EXERCISE DETAILS: Restate word for word the part of the material that runs from the line containing "Instruction: Collapse the" through its final line, inclusive, minus the pictures.

DATA PROVIDED:
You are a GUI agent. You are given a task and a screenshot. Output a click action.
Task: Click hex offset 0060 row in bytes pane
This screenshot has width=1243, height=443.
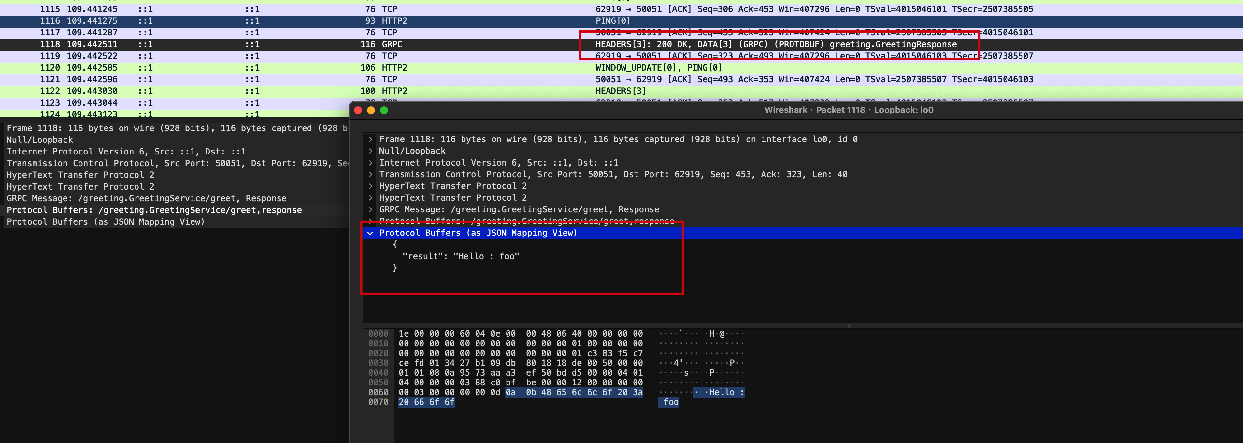pos(378,392)
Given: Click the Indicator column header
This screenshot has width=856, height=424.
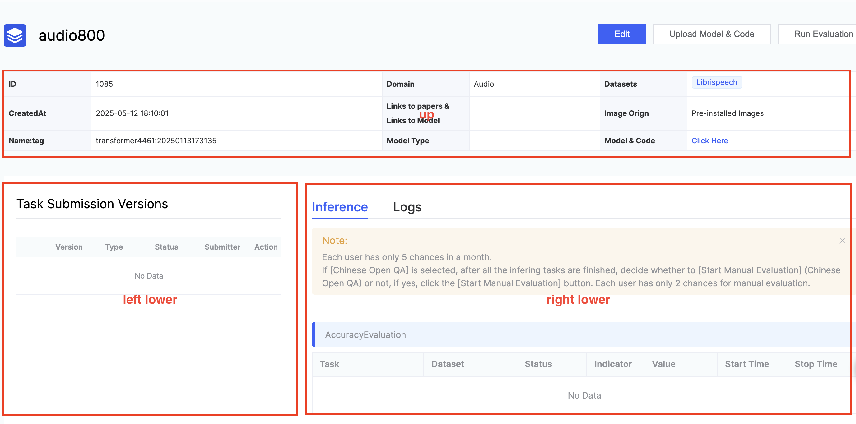Looking at the screenshot, I should (x=613, y=364).
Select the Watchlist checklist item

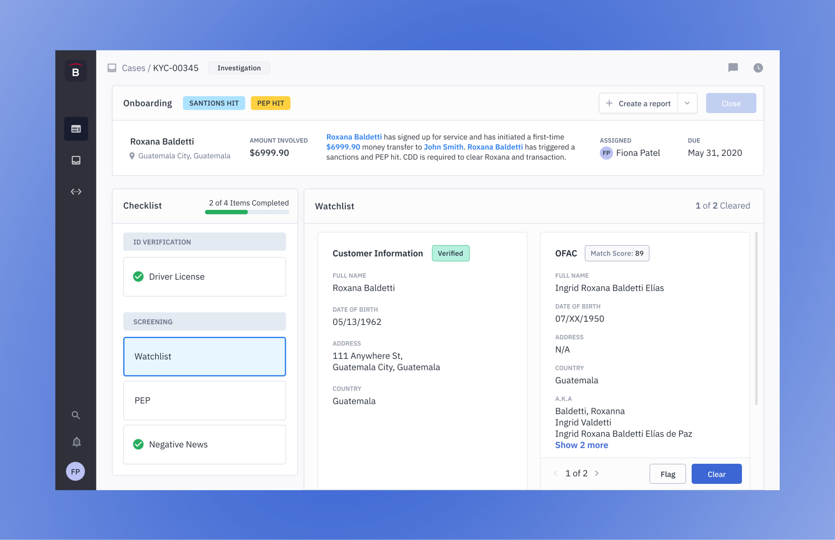(x=205, y=357)
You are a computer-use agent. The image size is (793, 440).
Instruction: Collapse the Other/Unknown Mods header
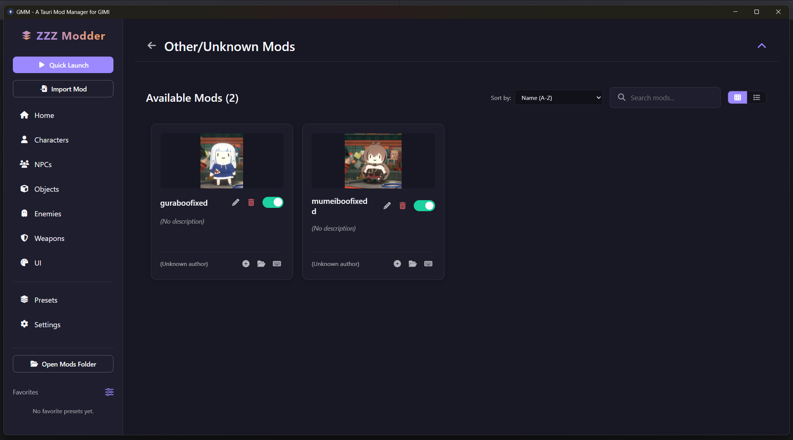(761, 46)
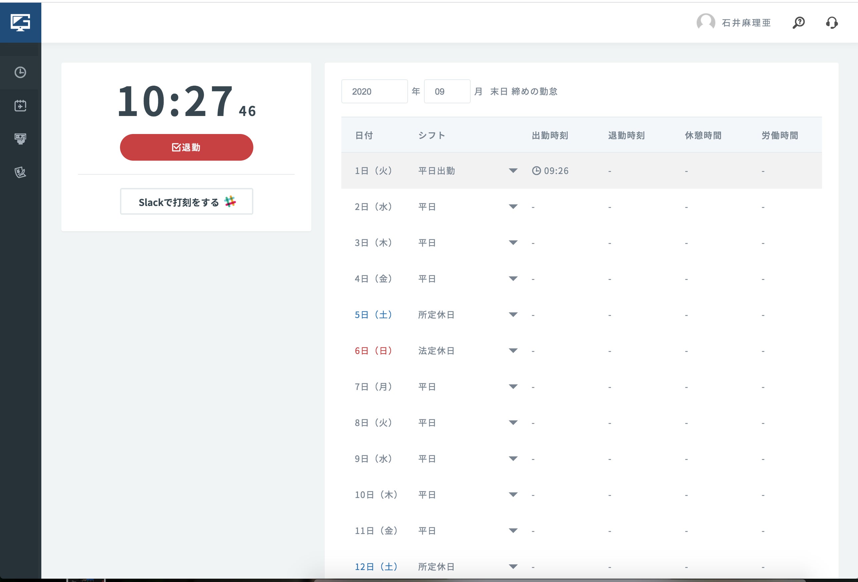Open shift dropdown for 6日（日）
The width and height of the screenshot is (858, 582).
click(513, 350)
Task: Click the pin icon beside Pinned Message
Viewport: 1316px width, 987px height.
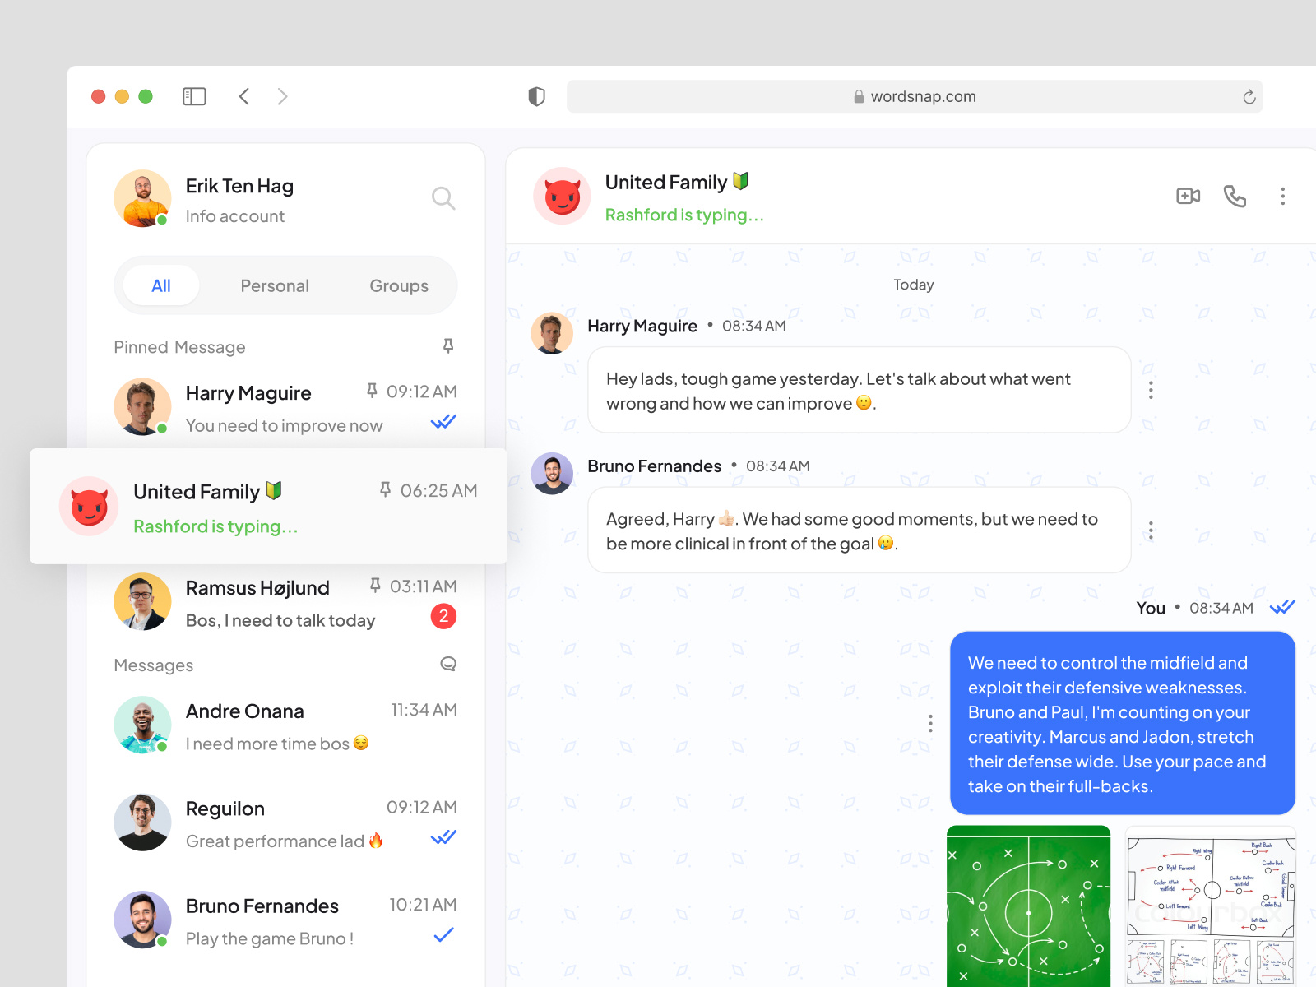Action: [x=448, y=346]
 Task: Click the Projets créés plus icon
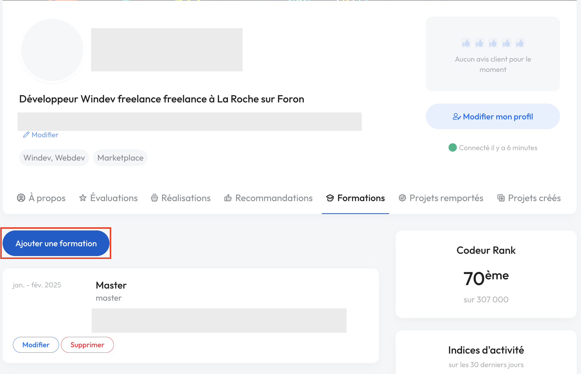(501, 198)
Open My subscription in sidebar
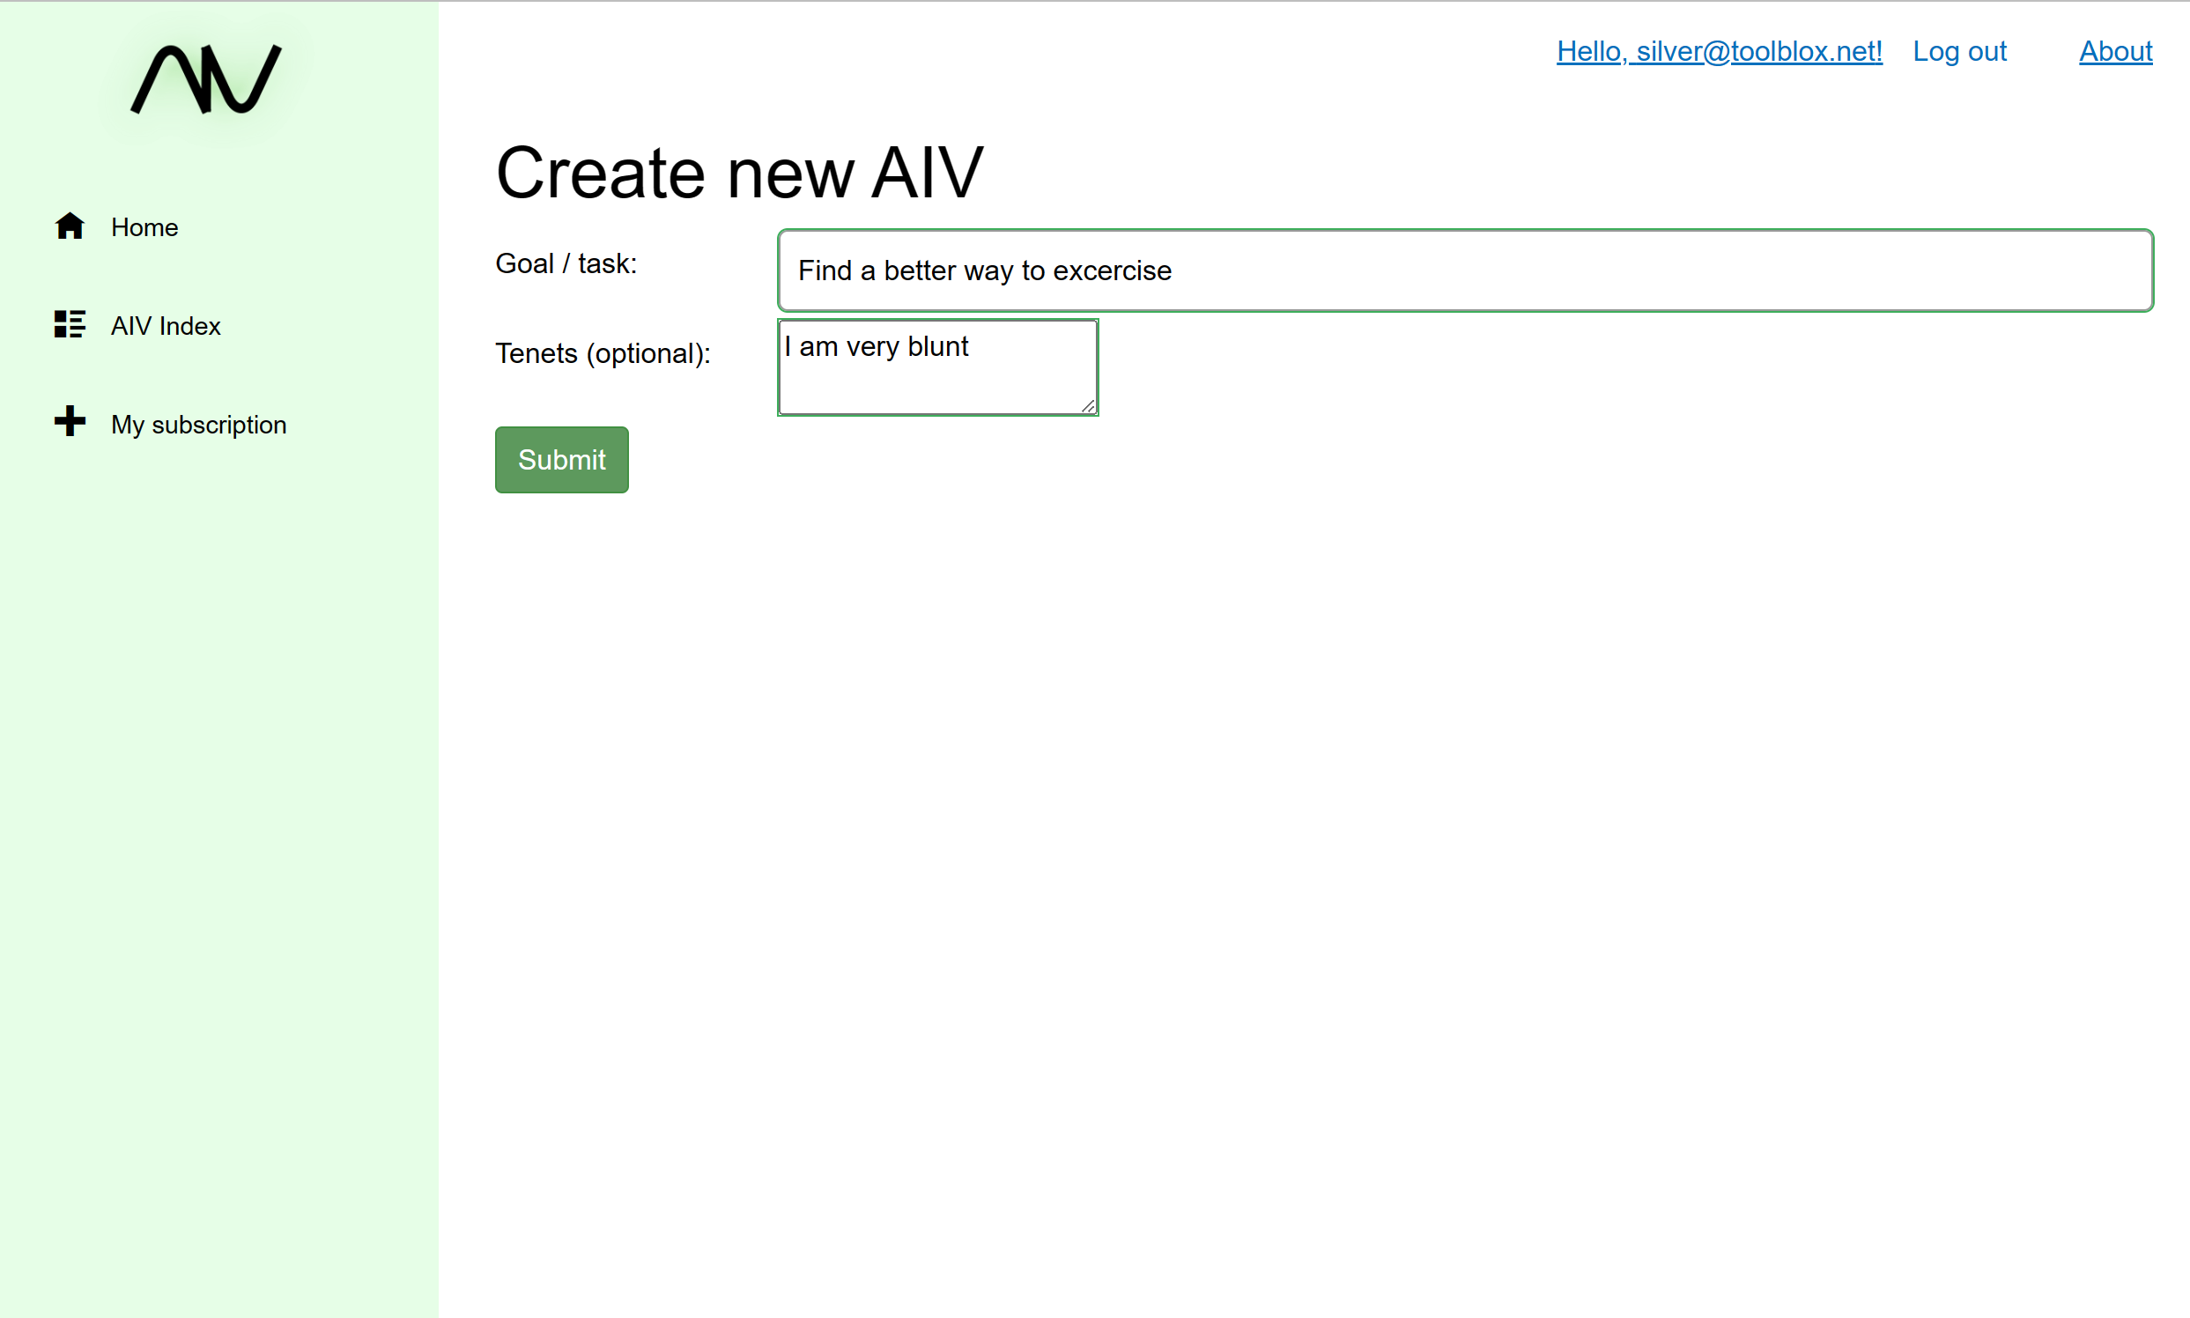2190x1318 pixels. point(198,425)
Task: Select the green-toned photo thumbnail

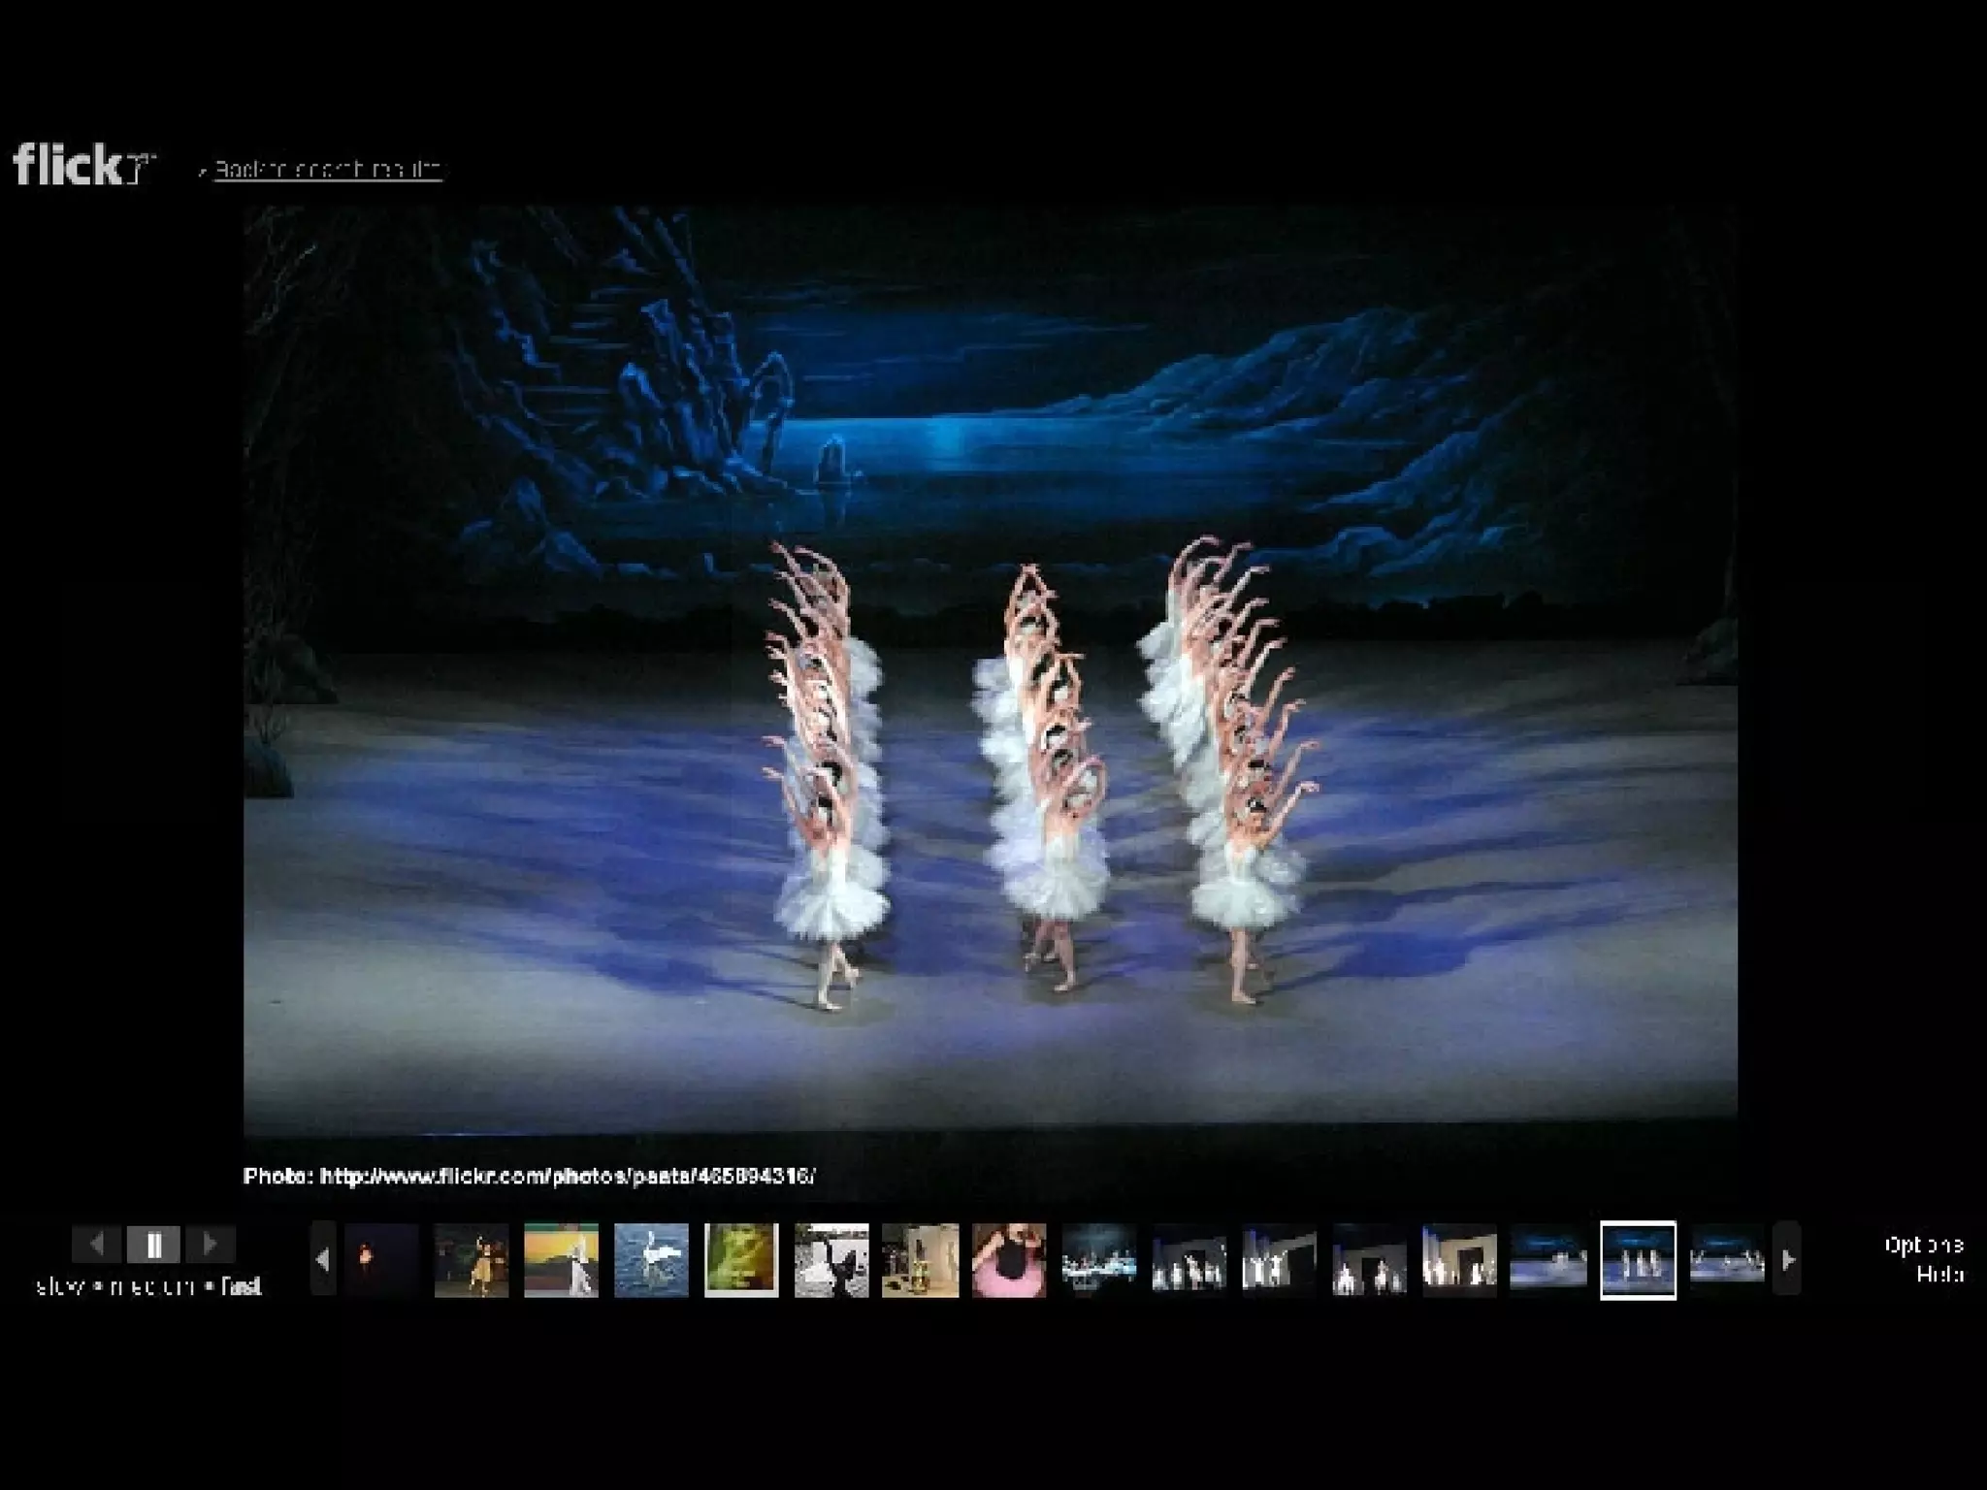Action: click(x=741, y=1260)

OUTPUT FOR THIS EXERCISE:
Instruction: Collapse the Other/Unknown Mods header
(761, 46)
Open shift dropdown for 6日（日）
The width and height of the screenshot is (858, 582).
click(513, 350)
Task: Click the pin icon beside Pinned Message
Viewport: 1316px width, 987px height.
Action: [x=448, y=346]
 Task: Click the Projets créés plus icon
(501, 198)
Open My subscription in sidebar
2190x1318 pixels. point(198,425)
Task: Select the green-toned photo thumbnail

Action: click(x=741, y=1260)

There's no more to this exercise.